Dataset entries:
:::::

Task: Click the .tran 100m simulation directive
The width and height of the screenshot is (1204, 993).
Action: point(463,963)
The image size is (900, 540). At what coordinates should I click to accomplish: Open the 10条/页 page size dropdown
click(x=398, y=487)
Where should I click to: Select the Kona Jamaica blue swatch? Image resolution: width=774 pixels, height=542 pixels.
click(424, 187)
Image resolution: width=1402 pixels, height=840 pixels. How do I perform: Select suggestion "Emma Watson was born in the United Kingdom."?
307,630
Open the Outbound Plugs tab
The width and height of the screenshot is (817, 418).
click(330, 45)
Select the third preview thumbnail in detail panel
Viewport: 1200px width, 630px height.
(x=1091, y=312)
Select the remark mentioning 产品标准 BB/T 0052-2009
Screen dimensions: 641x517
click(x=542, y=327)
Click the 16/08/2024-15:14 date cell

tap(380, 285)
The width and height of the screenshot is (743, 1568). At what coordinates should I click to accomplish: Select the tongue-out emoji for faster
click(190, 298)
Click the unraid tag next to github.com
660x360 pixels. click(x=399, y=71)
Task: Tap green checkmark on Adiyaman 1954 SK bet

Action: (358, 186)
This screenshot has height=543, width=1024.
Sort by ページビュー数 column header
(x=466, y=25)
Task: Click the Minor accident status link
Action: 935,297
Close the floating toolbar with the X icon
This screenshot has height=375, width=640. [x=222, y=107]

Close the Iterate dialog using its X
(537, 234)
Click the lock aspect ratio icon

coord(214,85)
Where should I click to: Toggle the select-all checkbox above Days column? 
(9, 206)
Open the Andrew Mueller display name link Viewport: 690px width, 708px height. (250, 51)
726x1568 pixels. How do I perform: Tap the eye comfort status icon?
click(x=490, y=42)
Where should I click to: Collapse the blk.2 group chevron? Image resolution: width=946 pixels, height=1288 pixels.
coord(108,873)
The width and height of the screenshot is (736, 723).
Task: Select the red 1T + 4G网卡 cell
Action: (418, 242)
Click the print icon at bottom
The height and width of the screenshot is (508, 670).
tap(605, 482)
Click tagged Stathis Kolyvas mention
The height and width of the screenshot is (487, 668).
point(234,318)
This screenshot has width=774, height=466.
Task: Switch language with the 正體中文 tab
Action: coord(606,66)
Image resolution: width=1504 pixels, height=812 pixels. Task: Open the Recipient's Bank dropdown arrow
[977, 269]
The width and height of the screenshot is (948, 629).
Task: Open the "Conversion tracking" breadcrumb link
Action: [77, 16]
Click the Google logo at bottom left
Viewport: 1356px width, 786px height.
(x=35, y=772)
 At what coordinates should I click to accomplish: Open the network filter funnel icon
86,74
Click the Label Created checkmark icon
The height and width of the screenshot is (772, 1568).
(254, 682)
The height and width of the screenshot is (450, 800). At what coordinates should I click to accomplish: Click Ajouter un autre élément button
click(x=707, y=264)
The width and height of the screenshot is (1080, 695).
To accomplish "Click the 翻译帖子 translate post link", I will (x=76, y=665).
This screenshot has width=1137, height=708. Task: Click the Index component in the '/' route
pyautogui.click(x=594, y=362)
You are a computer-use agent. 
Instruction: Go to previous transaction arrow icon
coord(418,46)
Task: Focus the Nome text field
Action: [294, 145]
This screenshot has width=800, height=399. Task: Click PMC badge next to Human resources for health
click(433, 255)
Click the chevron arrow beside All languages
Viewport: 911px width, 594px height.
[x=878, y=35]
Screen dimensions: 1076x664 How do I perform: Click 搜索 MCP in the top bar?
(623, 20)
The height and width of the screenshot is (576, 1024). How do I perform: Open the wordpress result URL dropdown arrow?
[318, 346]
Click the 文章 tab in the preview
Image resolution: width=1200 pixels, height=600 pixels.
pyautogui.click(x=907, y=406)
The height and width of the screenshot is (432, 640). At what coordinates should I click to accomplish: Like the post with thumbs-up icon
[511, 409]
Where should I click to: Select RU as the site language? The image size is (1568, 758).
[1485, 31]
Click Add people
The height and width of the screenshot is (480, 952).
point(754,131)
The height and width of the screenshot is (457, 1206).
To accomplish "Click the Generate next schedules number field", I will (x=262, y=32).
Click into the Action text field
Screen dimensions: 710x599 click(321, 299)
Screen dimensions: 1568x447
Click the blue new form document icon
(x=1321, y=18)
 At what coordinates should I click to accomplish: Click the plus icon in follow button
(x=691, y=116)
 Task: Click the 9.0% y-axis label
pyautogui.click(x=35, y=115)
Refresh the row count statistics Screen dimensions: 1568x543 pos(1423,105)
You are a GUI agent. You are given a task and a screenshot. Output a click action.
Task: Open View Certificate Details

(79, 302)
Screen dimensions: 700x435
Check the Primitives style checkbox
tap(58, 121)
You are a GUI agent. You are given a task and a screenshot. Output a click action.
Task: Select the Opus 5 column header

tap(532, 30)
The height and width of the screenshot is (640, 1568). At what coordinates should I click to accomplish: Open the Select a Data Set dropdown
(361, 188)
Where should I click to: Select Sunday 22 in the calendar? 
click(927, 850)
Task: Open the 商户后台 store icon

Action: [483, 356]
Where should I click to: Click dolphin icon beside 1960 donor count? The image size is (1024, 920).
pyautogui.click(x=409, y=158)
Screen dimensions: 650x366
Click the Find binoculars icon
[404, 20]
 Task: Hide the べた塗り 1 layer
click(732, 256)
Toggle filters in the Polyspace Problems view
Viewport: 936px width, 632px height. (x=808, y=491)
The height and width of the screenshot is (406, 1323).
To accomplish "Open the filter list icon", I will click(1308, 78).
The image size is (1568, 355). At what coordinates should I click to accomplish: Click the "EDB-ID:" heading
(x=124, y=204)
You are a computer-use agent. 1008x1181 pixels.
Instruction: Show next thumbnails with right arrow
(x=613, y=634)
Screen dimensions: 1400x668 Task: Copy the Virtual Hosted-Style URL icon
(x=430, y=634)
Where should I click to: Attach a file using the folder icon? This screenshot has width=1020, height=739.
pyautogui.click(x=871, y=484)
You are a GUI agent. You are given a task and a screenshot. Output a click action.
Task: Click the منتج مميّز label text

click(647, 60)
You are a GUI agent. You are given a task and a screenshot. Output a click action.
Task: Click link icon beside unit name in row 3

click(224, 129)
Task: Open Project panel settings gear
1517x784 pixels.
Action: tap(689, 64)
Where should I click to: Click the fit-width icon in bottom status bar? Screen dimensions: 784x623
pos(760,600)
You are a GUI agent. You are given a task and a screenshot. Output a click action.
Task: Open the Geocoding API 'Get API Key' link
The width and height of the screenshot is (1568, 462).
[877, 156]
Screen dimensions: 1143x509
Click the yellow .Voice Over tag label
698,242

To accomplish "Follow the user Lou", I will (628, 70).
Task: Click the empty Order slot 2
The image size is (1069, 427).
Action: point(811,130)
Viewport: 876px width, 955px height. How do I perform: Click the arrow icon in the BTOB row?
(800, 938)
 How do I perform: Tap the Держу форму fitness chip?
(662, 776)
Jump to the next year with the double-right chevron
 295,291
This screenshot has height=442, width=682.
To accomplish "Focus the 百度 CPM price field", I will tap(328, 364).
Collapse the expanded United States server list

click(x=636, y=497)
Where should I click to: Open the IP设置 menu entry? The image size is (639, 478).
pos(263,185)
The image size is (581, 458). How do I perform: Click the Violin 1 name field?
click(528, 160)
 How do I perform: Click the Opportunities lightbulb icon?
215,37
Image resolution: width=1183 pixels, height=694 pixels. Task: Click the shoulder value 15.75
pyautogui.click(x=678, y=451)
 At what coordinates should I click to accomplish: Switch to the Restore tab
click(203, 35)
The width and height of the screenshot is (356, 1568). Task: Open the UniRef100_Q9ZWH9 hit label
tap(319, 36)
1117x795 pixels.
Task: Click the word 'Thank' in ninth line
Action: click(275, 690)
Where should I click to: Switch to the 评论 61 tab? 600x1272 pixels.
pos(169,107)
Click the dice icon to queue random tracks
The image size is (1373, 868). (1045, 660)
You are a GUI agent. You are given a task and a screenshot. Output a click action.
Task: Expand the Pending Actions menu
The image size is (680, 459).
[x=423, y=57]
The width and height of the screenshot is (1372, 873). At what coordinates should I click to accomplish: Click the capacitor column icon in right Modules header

:::::

Task instructions: Among the lines above, which hold the word "computer"? Report each one.

Task answer:
You are a computer-use agent. 
You are a computer-use agent. 1008x1181 pixels.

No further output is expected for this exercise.